Relebogile Mabotja (born September 5, 1985) is an actress, presenter, radio host, singer, producer, writer, musical director and is currently based in Johannesburg, South Africa.

Early life
Relebogile Mabotja also known as Lebo was born on 5 September 1985 in Pretoria, Gauteng, South Africa. She grew up in Pretoria, South Africa where she found her prowess as an entertainer at the age of 5. While in school, she was recognized for her singing and acting.  In her final year of high school, at Pretoria High School for Girls, 2003, she was afforded the opportunity to play the role of ‘Mabel’ in the Stage production called Fame the Musical.

══════════════════════════════

_TASK TO COMPLETE_:
Answer these questions using the text about Relebogile Mabotja:
(a) In which city is she currently based?
(b) Which high school did she attend?
(c) What role did she play in Fame the Musical?

══════════════════════════════

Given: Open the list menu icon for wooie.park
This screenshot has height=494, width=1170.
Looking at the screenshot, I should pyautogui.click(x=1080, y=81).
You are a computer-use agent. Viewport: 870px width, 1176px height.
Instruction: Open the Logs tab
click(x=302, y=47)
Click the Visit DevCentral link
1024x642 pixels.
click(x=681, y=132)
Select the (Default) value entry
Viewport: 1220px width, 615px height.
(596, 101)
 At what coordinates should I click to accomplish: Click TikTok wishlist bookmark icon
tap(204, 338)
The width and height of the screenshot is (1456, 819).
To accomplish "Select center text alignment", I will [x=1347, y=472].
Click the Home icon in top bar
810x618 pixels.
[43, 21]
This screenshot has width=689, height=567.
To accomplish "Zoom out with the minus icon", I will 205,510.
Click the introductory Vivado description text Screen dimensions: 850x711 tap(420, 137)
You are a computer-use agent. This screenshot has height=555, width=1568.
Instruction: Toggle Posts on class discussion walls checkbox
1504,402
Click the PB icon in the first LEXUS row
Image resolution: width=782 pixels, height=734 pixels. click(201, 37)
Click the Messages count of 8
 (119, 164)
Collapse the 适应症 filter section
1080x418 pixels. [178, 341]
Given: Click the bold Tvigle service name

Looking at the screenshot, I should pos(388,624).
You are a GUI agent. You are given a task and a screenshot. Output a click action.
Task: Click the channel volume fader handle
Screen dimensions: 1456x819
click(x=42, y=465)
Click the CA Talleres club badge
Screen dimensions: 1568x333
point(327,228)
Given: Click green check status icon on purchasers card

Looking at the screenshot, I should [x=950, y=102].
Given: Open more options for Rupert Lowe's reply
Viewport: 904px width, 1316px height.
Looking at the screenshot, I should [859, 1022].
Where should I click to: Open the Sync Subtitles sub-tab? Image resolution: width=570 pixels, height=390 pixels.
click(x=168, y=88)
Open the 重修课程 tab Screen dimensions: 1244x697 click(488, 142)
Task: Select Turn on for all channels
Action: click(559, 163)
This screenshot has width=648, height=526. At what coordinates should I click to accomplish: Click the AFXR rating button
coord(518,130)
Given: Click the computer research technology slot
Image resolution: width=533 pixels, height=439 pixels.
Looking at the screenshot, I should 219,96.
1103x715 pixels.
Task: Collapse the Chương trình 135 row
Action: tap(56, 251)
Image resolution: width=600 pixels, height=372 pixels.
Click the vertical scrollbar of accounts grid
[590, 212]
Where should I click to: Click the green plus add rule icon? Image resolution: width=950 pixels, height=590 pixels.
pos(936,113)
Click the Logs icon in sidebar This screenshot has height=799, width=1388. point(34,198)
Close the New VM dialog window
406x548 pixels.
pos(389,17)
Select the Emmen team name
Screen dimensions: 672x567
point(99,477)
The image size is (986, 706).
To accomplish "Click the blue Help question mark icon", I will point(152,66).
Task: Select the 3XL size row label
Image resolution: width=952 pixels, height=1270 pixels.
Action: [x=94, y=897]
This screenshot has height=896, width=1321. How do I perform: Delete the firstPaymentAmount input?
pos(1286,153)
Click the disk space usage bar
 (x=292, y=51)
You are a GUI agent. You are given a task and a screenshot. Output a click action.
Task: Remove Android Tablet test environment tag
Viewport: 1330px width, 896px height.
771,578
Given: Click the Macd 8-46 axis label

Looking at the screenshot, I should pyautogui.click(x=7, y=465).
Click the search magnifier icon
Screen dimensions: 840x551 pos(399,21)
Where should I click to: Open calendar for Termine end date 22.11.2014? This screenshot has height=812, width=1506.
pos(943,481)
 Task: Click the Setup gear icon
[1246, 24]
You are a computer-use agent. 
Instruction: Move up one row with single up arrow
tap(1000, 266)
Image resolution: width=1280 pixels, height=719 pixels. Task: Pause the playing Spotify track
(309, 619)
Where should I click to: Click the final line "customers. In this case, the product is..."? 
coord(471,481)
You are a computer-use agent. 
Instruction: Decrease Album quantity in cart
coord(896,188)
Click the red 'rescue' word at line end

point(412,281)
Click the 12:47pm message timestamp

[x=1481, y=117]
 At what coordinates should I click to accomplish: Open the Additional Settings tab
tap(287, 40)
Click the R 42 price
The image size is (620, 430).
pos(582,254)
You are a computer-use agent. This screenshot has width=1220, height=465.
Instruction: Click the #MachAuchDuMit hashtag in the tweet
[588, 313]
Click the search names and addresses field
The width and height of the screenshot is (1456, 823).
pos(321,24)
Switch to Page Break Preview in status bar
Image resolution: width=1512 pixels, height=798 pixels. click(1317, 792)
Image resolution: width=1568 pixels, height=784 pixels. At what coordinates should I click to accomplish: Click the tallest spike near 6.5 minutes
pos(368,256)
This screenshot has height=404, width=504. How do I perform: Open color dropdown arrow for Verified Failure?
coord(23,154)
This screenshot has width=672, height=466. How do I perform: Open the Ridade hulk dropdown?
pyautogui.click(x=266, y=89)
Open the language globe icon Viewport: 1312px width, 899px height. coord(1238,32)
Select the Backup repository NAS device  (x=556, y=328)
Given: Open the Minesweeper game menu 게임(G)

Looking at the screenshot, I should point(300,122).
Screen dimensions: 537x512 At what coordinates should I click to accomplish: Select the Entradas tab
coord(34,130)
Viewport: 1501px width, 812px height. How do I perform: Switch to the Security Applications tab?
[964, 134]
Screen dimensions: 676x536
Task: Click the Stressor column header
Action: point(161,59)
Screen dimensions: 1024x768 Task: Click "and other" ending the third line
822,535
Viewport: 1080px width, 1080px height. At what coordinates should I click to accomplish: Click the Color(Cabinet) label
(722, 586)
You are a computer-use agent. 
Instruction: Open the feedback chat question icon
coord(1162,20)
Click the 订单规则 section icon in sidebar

══════════════════════════════

_TASK RESULT_:
(a) Johannesburg, South Africa
(b) Pretoria High School for Girls
(c) Mabel